Tack a designer name on it - particularly if it has a guru's name attached, ch-ching!
The truth is, for most of the "designer" stuff - unless you can track it through the chain of custody, you are taking it on faith that you are getting an actual piece of the "original" named coral.
I get stuff traded in regularly, plus aquacultured and maricultured stuff. I've almost eliminated wild-harvested stuff completely (and working toward that on the coral end) - people will ask me all the time, "Is that :insert designer name here:?" Most of the time I really don't know because my supplier doesn't really sell on the basis of designer names. Once in a while somebody will trade me something with a "name" so if I take in some Eagle Eyes, I'll mention that's what they are.

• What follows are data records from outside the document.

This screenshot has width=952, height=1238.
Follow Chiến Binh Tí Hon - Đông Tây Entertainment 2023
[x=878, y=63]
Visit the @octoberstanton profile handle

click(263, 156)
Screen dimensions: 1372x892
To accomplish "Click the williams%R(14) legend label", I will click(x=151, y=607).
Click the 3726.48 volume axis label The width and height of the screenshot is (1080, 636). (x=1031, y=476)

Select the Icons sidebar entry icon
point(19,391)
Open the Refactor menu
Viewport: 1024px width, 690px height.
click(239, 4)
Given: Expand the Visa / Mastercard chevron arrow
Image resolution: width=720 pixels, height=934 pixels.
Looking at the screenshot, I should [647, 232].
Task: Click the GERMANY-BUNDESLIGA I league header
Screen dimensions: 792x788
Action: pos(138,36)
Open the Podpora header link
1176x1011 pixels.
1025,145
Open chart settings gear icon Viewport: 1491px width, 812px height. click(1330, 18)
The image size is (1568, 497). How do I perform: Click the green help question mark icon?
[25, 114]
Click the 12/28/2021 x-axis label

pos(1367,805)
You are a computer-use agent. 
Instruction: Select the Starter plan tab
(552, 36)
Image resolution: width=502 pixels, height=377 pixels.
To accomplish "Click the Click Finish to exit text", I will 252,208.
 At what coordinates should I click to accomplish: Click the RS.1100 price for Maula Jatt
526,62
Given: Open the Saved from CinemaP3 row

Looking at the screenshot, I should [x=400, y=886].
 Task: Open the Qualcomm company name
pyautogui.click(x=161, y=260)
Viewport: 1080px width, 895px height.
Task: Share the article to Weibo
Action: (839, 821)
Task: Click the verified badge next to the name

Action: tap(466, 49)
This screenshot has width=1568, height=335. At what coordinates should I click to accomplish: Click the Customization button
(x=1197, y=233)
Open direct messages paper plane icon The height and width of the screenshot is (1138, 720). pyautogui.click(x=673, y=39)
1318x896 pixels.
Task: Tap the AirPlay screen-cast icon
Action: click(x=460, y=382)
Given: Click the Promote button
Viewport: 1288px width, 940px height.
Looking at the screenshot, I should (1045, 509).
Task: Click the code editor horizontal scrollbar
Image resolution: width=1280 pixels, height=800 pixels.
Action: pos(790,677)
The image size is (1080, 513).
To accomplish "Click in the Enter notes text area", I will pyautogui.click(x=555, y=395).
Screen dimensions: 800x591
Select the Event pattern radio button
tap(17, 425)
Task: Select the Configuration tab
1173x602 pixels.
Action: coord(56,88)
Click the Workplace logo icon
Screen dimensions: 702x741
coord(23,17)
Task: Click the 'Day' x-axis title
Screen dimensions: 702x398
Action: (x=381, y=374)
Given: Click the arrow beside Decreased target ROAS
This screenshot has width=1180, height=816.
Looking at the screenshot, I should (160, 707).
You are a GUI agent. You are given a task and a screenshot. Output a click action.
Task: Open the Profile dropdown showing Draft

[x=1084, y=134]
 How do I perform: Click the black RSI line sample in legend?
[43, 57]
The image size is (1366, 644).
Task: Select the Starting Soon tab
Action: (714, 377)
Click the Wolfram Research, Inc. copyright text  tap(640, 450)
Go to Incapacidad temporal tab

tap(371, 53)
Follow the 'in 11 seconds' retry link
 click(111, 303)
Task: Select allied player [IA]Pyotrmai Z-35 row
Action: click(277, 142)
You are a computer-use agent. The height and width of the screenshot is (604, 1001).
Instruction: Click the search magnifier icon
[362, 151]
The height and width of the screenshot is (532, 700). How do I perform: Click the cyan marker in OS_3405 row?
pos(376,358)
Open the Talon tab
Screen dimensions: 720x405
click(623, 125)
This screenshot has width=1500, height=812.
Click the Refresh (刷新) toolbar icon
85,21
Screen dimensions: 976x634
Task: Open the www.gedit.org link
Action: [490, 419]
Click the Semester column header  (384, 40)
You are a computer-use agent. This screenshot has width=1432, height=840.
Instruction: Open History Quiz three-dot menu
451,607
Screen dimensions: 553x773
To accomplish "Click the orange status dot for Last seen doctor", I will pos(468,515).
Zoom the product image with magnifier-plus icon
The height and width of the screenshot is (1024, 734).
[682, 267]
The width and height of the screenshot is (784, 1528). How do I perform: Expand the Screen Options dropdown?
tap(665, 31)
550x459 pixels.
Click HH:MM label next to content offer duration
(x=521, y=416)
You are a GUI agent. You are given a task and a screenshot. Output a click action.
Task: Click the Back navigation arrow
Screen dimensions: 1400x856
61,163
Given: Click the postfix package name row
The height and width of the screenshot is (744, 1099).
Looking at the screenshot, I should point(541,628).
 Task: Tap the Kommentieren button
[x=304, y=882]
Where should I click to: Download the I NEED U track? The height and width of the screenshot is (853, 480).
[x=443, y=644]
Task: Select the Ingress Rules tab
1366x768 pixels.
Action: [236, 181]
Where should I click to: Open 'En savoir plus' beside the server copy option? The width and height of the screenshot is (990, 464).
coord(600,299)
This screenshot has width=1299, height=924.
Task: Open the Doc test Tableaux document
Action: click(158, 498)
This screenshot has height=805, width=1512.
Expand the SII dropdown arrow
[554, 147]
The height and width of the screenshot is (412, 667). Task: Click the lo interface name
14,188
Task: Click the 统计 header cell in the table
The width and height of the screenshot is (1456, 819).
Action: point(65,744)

I do think the "designer name" aspect has driven prices kind of crazy. If there are 2 similar pieces but one has a "name", it will likely fetch a higher price because of the name in some customer circles.
I chuckle when somebody posts a picture of a zoanthid colony asking what it's called. They are zoanthids. Just because yours are orange, and his are green doesn't make them different as such in their care needs. The brown ones have the same requirements, and they are all zoanthids.
10 years ago this sort of thing didn't exist. Stuff went by a Latin name (and still does), or a common name. The particularly unique or colorful stuff would fetch a higher price simply because of its own merit, not because of a name.